02 Add Two Numbers
Description
You are given two non-empty linked lists representing two non-negative integers. The digits are stored in reverse order, and each of their nodes contains a single digit. Add the two numbers and return the sum as a linked list.
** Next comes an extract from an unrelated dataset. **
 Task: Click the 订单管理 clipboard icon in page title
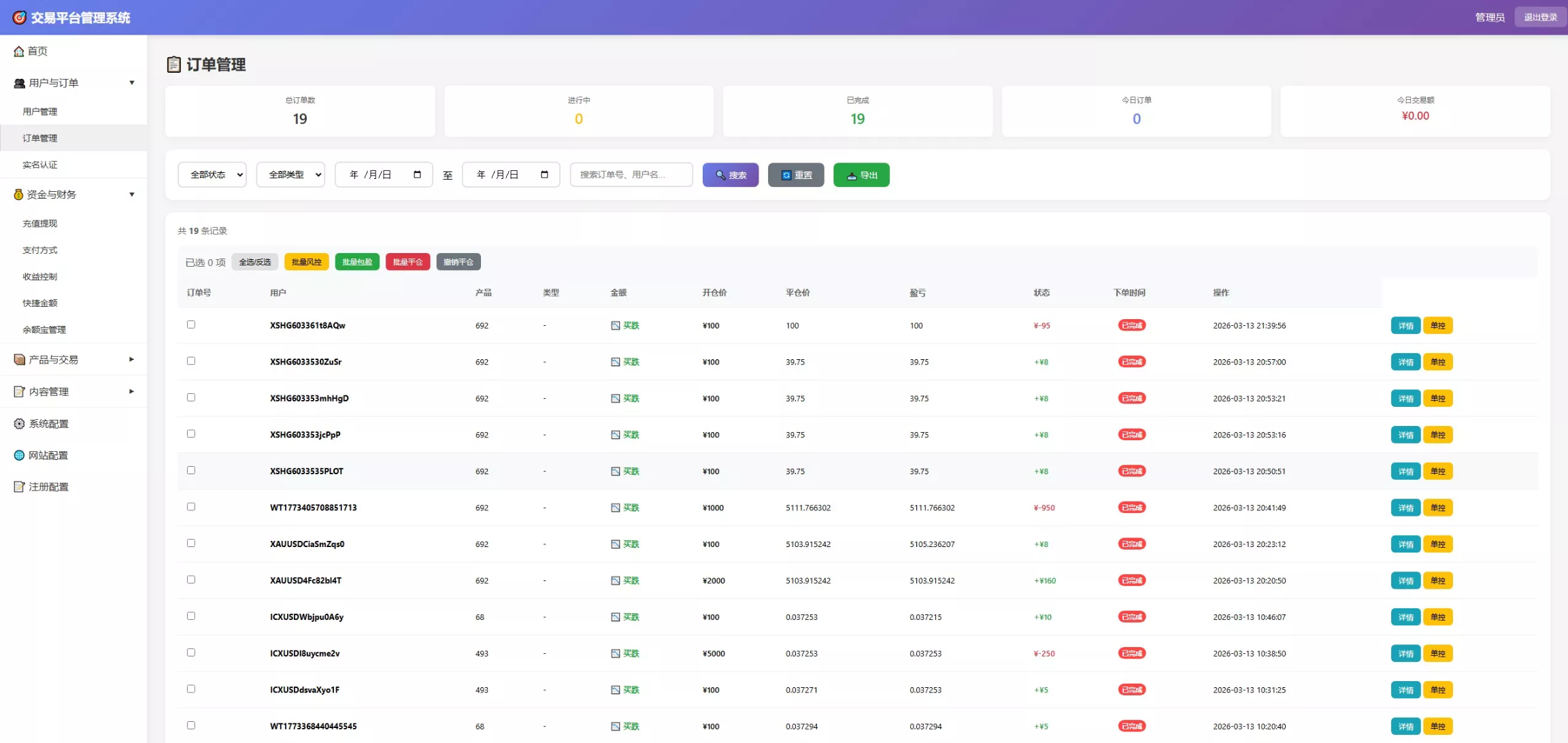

You may assume the two numbers do not contain any leading zero, except the number 0 itself.
Simple Solution
This problem is actually relatively simple as long as I am pretty familiar with linked list (not with c++ grammar however, which is necessary for me to catch up). Just set up one carrier bit, and then add up digits one by one. Sort like merging two sorted arrays.
Code
class Solution {
public:
ListNode* addTwoNumbers(ListNode* l1, ListNode* l2) {
int carrier = 0;
ListNode* answer = new ListNode;
ListNode* ans = answer;
while (l1 != NULL && l2 != NULL) {
ans->val = (l1->val + l2->val + carrier) % 10;
carrier = (l1->val + l2->val + carrier) / 10;
if (l1->next != NULL || l2->next != NULL) {
ListNode* newNode = new ListNode;
ans = ans->next = newNode;
}
l1 = l1->next;
l2 = l2->next;
}
while (l1 != NULL) {
ans->val = (l1->val + carrier) % 10;
carrier = (l1->val + carrier) / 10;
if (l1->next != NULL) {
ListNode* newNode = new ListNode;
ans = ans->next = newNode;
}
l1 = l1->next;
}
while (l2 != NULL) {
ans->val = (l2->val + carrier) % 10;
carrier = (l2->val + carrier) / 10;
if (l2->next != NULL) {
ListNode* newNode = new ListNode;
ans = ans->next = newNode;
}
l2 = l2->next;
}
if (carrier != 0) {
ListNode* newNode = new ListNode;
ans = ans->next = newNode;
ans->val = carrier;
}
return answer;
}
};
Complexity Analysis
Time complexity
This code need and only need one way look up. As a result, the time complexity is $O(n)$.
Space complexity
Only one linked list is need and one carrier int. So space complexity is also $O(n)$.